Considering her symptom complex and no definite diagnosis so far, an immunology consult was sought and a work-up for lupus was sent which showed positive antinuclear antibodies (4+ coarse speckled by IIF) with low complements (C3/C4-40.2/13.1 mg/dL) and elevated double-stranded DNA (74.2 IU). Antiphospholipid antibody profile and lupus anticoagulant were negative. There was no evidence of active nephritis (urinalysis normal, 24-hour urine protein 116 mg).
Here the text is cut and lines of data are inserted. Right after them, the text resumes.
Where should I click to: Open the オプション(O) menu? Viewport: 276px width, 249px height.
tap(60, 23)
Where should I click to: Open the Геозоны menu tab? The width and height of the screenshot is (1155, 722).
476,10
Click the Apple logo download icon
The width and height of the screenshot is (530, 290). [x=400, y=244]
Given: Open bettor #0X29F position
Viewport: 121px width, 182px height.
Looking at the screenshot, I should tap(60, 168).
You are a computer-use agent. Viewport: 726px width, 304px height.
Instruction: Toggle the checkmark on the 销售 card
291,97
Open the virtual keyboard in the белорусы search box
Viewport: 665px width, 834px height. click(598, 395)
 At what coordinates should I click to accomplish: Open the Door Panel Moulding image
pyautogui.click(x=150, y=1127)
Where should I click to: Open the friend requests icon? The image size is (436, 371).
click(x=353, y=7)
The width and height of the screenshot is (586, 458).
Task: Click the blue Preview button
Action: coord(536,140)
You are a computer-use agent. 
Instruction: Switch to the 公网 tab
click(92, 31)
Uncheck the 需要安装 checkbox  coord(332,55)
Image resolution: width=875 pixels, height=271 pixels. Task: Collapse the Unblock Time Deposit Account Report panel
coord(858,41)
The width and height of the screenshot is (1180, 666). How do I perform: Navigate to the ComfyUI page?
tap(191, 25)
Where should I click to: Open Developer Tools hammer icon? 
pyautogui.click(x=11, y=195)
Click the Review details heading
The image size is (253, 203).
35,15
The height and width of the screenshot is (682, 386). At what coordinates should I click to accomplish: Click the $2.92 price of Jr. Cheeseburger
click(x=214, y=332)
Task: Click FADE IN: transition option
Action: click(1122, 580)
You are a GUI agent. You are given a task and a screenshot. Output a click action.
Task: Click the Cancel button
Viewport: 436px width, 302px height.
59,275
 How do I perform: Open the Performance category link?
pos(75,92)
She was managed with large-volume paracentesis, diuretics and albumin infusion. She was started on 0.5 mg/kg/day steroids, followed by azathioprine. She had significant improvement in muscle weakness and ascites. However, her repeat urinalysis after 2 months showed 24-hour urine protein of 470 mg (creatinine – 170 mg) and estimated glomerular filtration rate was estimated to be 73 mL/min/1.73 m 2 . A renal biopsy showed Class II lupus nephritis with activity index 0 and chronicity index 2, immunofluorescence-positive for immunoglobulin G, Immunoglobulin M, C3, C1q, λ and κ. After 1 year, she is off glucocorticoids, on daily hydroxychloroquine and mycophenolate and is in complete remission. She has gained weight and her CA125 levels normalised to 21.2 U/mL (normal <35 U/mL).
The occurrence of massive ascites in SLE is rare, and polyserositis without nephrotic syndrome is observed in approximately 10%-15% of SLE cases. A review of 21 previously published cases3,4 revealed that all patients exhibited ascites, and most of them had pleural effusions with over 90% showing an excellent response to immunosuppressive therapy. Notably, a fraction of these patients did not present with nephrotic syndrome and therapy resulted in a reduction in CA125 levels in the majority of them. CA 125 has a specificity of 78% as a marker for ovarian malignancies 5 and can be elevated in various other conditions that affect pancreas, breast tissue and mesothelial cells. One possible explanation for elevated CA125 levels is the stimulation of mesothelial cells by ascitic fluid 6 which can be the likely cause in our patient too.
Lupus presenting as massive ascites and anasarca without nephritis or enteritis is rare and when associated with elevated CA 125 levels, it is not necessary that it is always associated with malignancy. Our case enlightens the physicians about such a rare presentation of lupus which may help in avoiding unwarranted anxiety and invasive investigations.
Author Contributions
L. M. Rahulan helped in writing – original draft preparation. All authors helped in writing – review and editing. N. C. Gowda, K. Chandwar, R. Chatterjee, A. Lawrence and A. Aggarwal helped in the supervision of the article.
Footnotes
Declaration of Conflicting Interests
The authors declared no potential conflicts of interest with respect to the research, authorship and/or publication of this article.
Ethical Approval
Since this is a case based review, approval was not mandatory as per IRB.
Funding
The authors received no financial support for the research, authorship and/or publication of this article.
Patient Consent
Informed consent was obtained from the patient for publication.